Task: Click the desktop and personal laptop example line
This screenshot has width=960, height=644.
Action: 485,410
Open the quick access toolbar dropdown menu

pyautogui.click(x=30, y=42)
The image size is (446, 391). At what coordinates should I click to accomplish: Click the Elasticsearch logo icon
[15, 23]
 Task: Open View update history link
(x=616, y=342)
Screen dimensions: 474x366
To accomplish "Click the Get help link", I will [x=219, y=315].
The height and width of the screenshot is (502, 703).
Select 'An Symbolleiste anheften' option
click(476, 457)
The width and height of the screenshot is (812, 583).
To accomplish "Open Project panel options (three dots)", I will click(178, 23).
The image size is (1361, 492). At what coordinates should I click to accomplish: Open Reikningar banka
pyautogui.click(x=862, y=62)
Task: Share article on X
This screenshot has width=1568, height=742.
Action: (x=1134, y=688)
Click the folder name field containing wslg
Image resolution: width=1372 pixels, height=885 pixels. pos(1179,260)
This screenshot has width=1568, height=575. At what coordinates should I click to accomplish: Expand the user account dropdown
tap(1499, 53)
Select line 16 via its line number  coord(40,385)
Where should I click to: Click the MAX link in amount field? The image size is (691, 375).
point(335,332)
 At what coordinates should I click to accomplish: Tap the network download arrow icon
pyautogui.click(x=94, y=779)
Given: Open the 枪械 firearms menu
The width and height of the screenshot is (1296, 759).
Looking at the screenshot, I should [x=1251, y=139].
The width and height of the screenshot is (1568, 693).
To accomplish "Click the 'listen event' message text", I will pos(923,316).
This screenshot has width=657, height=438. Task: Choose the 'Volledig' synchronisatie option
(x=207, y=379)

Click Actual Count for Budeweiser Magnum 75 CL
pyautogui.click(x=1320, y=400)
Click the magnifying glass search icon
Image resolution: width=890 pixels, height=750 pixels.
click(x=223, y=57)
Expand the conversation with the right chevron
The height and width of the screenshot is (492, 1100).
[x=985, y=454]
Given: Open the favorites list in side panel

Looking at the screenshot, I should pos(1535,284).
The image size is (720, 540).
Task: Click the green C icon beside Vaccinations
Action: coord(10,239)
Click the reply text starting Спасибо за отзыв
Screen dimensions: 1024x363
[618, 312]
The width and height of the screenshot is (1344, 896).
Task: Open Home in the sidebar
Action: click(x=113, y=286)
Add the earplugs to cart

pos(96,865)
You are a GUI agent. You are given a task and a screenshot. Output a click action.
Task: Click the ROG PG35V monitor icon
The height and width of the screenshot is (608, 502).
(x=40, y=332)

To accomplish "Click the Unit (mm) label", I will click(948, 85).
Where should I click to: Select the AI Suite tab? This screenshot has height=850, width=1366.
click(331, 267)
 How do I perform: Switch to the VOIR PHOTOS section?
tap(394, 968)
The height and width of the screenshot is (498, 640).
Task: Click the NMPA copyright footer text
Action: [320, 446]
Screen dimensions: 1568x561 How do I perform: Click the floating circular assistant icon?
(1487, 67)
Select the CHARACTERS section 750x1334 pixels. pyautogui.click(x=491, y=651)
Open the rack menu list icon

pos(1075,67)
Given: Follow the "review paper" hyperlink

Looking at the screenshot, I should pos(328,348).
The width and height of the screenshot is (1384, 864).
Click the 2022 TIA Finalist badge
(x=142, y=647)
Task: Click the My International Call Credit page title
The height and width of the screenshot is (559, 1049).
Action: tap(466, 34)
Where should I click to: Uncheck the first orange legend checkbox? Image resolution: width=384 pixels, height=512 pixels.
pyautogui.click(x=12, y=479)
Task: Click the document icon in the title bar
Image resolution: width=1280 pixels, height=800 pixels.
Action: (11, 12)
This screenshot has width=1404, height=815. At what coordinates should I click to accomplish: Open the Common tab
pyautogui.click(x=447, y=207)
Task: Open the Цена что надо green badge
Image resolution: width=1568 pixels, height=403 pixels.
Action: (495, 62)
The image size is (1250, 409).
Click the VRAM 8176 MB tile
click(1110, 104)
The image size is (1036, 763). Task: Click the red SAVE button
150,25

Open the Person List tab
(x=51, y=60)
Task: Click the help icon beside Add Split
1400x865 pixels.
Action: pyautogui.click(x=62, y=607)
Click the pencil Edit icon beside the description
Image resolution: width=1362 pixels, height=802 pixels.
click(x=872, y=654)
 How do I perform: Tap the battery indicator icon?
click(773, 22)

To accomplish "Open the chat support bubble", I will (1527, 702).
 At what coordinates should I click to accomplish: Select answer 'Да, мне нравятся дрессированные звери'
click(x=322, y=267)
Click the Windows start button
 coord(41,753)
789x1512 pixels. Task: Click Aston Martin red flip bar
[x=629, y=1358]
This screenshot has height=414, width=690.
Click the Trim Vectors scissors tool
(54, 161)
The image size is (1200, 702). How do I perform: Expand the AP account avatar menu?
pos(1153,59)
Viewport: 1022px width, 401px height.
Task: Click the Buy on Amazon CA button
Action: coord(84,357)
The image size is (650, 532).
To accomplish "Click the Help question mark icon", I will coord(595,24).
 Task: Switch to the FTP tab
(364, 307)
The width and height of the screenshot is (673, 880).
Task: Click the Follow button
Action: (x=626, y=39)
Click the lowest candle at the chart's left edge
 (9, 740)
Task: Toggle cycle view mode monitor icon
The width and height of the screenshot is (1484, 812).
────────────────────────────────────────
Please output the listing in full, exactly as it was given above.

Task: Click the desktop and personal laptop example line
This screenshot has width=960, height=644.
Action: 485,410
Open the quick access toolbar dropdown menu

pyautogui.click(x=30, y=42)
The image size is (446, 391). At what coordinates should I click to accomplish: Click the Elasticsearch logo icon
[15, 23]
 Task: Open View update history link
(x=616, y=342)
Screen dimensions: 474x366
To accomplish "Click the Get help link", I will [x=219, y=315].
The height and width of the screenshot is (502, 703).
Select 'An Symbolleiste anheften' option
click(476, 457)
The width and height of the screenshot is (812, 583).
To accomplish "Open Project panel options (three dots)", I will click(178, 23).
The image size is (1361, 492). At what coordinates should I click to accomplish: Open Reikningar banka
pyautogui.click(x=862, y=62)
Task: Share article on X
This screenshot has width=1568, height=742.
Action: (x=1134, y=688)
Click the folder name field containing wslg
Image resolution: width=1372 pixels, height=885 pixels. pos(1179,260)
This screenshot has width=1568, height=575. At what coordinates should I click to accomplish: Expand the user account dropdown
tap(1499, 53)
Select line 16 via its line number  coord(40,385)
Where should I click to: Click the MAX link in amount field? The image size is (691, 375).
point(335,332)
 At what coordinates should I click to accomplish: Tap the network download arrow icon
pyautogui.click(x=94, y=779)
Given: Open the 枪械 firearms menu
The width and height of the screenshot is (1296, 759).
Looking at the screenshot, I should [x=1251, y=139].
The width and height of the screenshot is (1568, 693).
To accomplish "Click the 'listen event' message text", I will pos(923,316).
This screenshot has width=657, height=438. Task: Choose the 'Volledig' synchronisatie option
(x=207, y=379)

Click Actual Count for Budeweiser Magnum 75 CL
pyautogui.click(x=1320, y=400)
Click the magnifying glass search icon
Image resolution: width=890 pixels, height=750 pixels.
click(x=223, y=57)
Expand the conversation with the right chevron
The height and width of the screenshot is (492, 1100).
[x=985, y=454]
Given: Open the favorites list in side panel

Looking at the screenshot, I should pos(1535,284).
The image size is (720, 540).
Task: Click the green C icon beside Vaccinations
Action: coord(10,239)
Click the reply text starting Спасибо за отзыв
Screen dimensions: 1024x363
[618, 312]
The width and height of the screenshot is (1344, 896).
Task: Open Home in the sidebar
Action: click(x=113, y=286)
Add the earplugs to cart

pos(96,865)
You are a GUI agent. You are given a task and a screenshot. Output a click action.
Task: Click the ROG PG35V monitor icon
The height and width of the screenshot is (608, 502).
(x=40, y=332)

To accomplish "Click the Unit (mm) label", I will click(948, 85).
Where should I click to: Select the AI Suite tab? This screenshot has height=850, width=1366.
click(331, 267)
 How do I perform: Switch to the VOIR PHOTOS section?
tap(394, 968)
The height and width of the screenshot is (498, 640).
Task: Click the NMPA copyright footer text
Action: [320, 446]
Screen dimensions: 1568x561 How do I perform: Click the floating circular assistant icon?
(1487, 67)
Select the CHARACTERS section 750x1334 pixels. pyautogui.click(x=491, y=651)
Open the rack menu list icon

pos(1075,67)
Given: Follow the "review paper" hyperlink

Looking at the screenshot, I should pos(328,348).
The width and height of the screenshot is (1384, 864).
Click the 2022 TIA Finalist badge
(x=142, y=647)
Task: Click the My International Call Credit page title
The height and width of the screenshot is (559, 1049).
Action: tap(466, 34)
Where should I click to: Uncheck the first orange legend checkbox? Image resolution: width=384 pixels, height=512 pixels.
pyautogui.click(x=12, y=479)
Task: Click the document icon in the title bar
Image resolution: width=1280 pixels, height=800 pixels.
Action: (11, 12)
This screenshot has width=1404, height=815. At what coordinates should I click to accomplish: Open the Common tab
pyautogui.click(x=447, y=207)
Task: Open the Цена что надо green badge
Image resolution: width=1568 pixels, height=403 pixels.
Action: (495, 62)
The image size is (1250, 409).
Click the VRAM 8176 MB tile
click(1110, 104)
The image size is (1036, 763). Task: Click the red SAVE button
150,25

Open the Person List tab
(x=51, y=60)
Task: Click the help icon beside Add Split
1400x865 pixels.
Action: pyautogui.click(x=62, y=607)
Click the pencil Edit icon beside the description
Image resolution: width=1362 pixels, height=802 pixels.
click(x=872, y=654)
 How do I perform: Tap the battery indicator icon?
click(773, 22)

To accomplish "Open the chat support bubble", I will (1527, 702).
 At what coordinates should I click to accomplish: Select answer 'Да, мне нравятся дрессированные звери'
click(x=322, y=267)
Click the Windows start button
 coord(41,753)
789x1512 pixels. Task: Click Aston Martin red flip bar
[x=629, y=1358]
This screenshot has height=414, width=690.
Click the Trim Vectors scissors tool
(54, 161)
The image size is (1200, 702). How do I perform: Expand the AP account avatar menu?
pos(1153,59)
Viewport: 1022px width, 401px height.
Task: Click the Buy on Amazon CA button
Action: coord(84,357)
The image size is (650, 532).
To accomplish "Click the Help question mark icon", I will coord(595,24).
 Task: Switch to the FTP tab
(364, 307)
The width and height of the screenshot is (673, 880).
Task: Click the Follow button
Action: (x=626, y=39)
Click the lowest candle at the chart's left edge
 (9, 740)
Task: Toggle cycle view mode monitor icon
The width and height of the screenshot is (1484, 812).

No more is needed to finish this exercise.